Sisay Lemma has always been the marathon bridesmaid, but never the bride. So having burnt off a high-quality London marathon field, it was only natural for the 30-year-old Ethiopian to ease up in the final few strides to bask in the crowd’s applause and give a regal wave in appreciation.
But shortly after Lemma crossed the line in 2:04:01, 27 seconds ahead of Kenya’s Vincent Kipchuma in second he was struck by a painful realisation. Those two seconds had cost him $25,000 in extra time bonuses that he would have earned for going under two hours and four minutes.
The most expensive wave in athletics history? Quite possibly.
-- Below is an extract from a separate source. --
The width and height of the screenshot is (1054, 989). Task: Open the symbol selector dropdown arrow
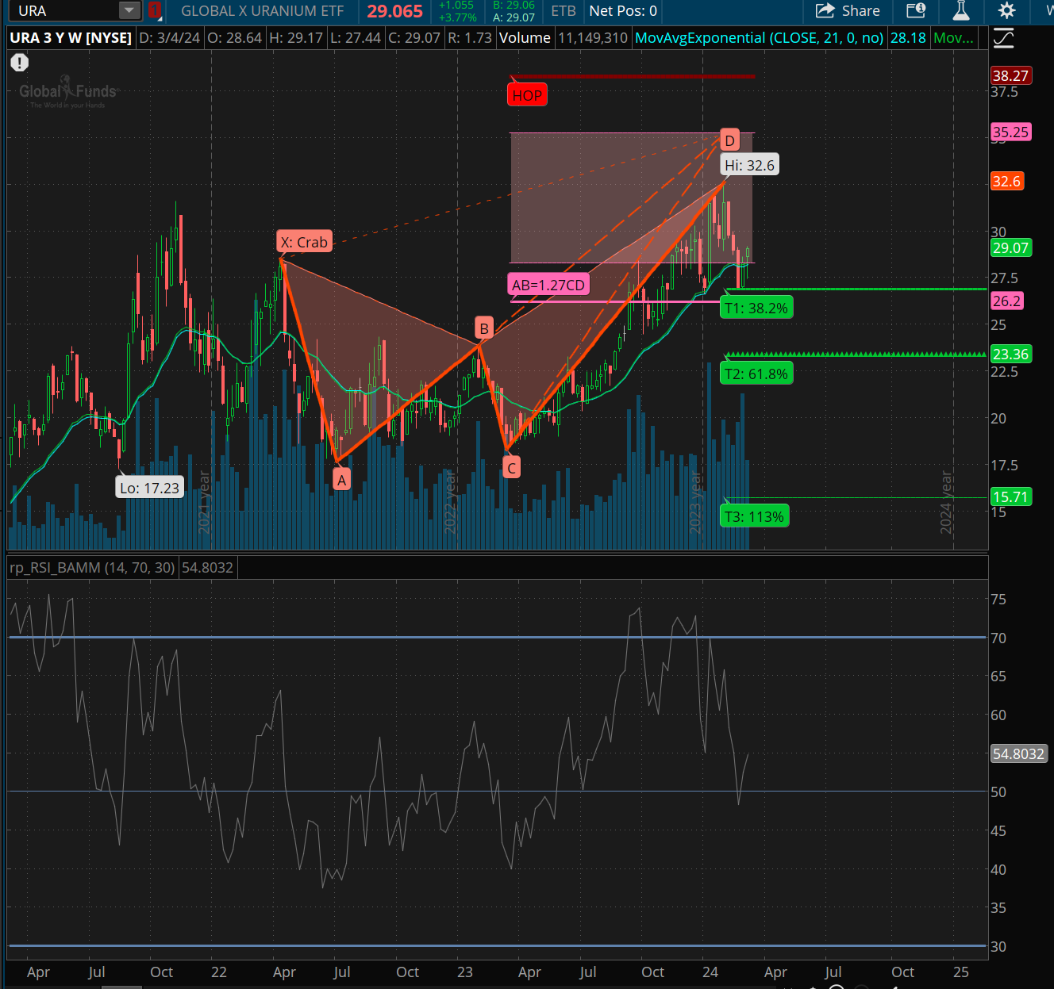(x=129, y=11)
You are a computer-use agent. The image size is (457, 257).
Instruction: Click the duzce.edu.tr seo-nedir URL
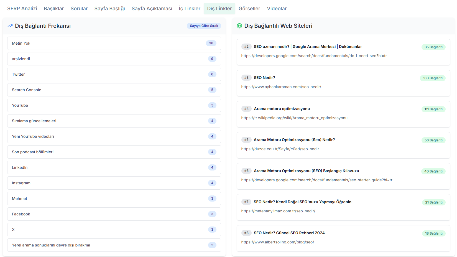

To make matters worse, Lemma was also unable to celebrate his shock victory on the podium. Because his fellow Ethiopian Kinde Atanaw failed a Covid-19 and was withdrawn from the race on Saturday – and was also deemed one of his close contacts – Lemma was immediately spirited back to his hotel.
It led to the strange sight of his agent, 67-year-old Italian Gianni Demadonna, standing on the podium holding flowers and looking highly bemused. He was not alone.
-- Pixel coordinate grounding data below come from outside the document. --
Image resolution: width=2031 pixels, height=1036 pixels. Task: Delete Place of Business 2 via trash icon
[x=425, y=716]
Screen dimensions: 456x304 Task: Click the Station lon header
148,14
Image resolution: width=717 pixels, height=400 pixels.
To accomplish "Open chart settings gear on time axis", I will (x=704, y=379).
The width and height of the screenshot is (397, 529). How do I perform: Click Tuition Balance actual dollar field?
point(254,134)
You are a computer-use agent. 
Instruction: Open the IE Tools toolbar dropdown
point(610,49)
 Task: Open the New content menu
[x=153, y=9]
Speaking afterwards, event director Hugh Brasher said the decision had been taken on advice from Public Health England but that it had been safe for Lemma to start as he had passed a Covid test. But at least the Ethiopian will be well compensated – not only by $55,000 first prize but another $50,000 for running under two hours and five minutes.
But not getting the $75,000 on offer for a sub 2:04 marathon – due to that wave – will surely continue to sting.
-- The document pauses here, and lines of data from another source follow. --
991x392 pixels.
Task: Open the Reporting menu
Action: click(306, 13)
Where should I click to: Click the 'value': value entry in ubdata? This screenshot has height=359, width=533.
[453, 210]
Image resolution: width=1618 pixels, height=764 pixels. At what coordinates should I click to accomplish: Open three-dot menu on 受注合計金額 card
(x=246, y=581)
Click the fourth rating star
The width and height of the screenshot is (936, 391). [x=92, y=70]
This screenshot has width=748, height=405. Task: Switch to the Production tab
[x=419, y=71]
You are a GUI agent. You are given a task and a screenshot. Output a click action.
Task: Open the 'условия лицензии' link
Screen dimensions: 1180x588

There were also smiles from Phil Seseman, a junior doctor in the NHS, who finished seventh in his debut marathon to finish as the top male Briton. For good measure his time of 2:12.58 also dipped under the 2022 Commonwealth and European championships qualifying standard.
Meanwhile the women’s race was so deep that an 11-strong pack was together halfway in 68.51 before five runners – world record holder Brigid Kosgei, Joyciline Jepkosgei, Lonah Chemtai Salpeter, Ashete Bekere and Degitu Azimeraw – broke clear.
They were still together until 35km when Jepkosgei, who was on fresher legs than many of her rivals after missing the Tokyo Olympics, surged clear to win in 2:17:43 – 15 seconds clear of Azmeraw. It was the seventh fastest time ever.
“This is the greatest performance of my career,” said Jepkosgei. “I know London is a major race in the world so I am so happy. I dedicate this win to my child, and my coach.”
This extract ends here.